Thyroid disease and high concentration of serum thyrotrophin in a population sample of women. A 4-year follow-up.


In a population study in Göteborg, Sweden, comprising women in the age strata 44, 52, 56, 60 and 66 years, serum thyrotrophin (S-TSH) was determined in 283 women representative of the general population of women of these ages. No women with previously unknown hypothyroidism were found at the clinical examination; 47 (3.7%) were on thyroxine treatment, 9 (0.7%) because of spontaneous hypothyroidism. Sixteen women (1.2%) had markedly elevated S-TSH concentration (less than 14 mU/l). They were studied further by determination of thyroid hormones and circulating antithyroid microsomal and thyroglobulin antibodies, and those with goiter were subjected to fine-needle biopsy of the thyroid gland.

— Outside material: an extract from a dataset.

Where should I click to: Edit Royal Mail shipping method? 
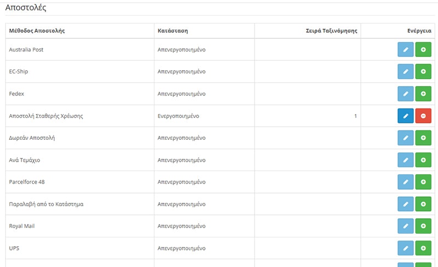406,226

They were furthermore followed for four years. Four euthyroid women were given thyroxine because of goiter and abnormal laboratory test results. Of nine individuals with high S-TSH concentration as well as high titers of thyroid antibodies and/or biopsy evidence of autoimmune thyroiditis, seven became hypothyroid within the four years of follow-up. The other two women had consistently elevated basal S-TSH concentration and exaggerated S-TSH response after thyroliberin administration. We conclude that the majority of individuals without previously recognized thyroid disease who have S-TSH concentration above 14 mU/l with the assay used will require thyroxine therapy within a few years. In one woman, however, with multinodular colloid goiter and high titer of antimicrosomal antibodies, the basal S-TSH concentration decreased during follow-up to a high normal value; the S-TSH response to thyroliberin was high borderline. She remained euthyroid during follow-up. The results suggest an annual incidence of spontaneous hypothyroidism of 1-2 cases per 1000 middle-aged females in Swedish west-coast population.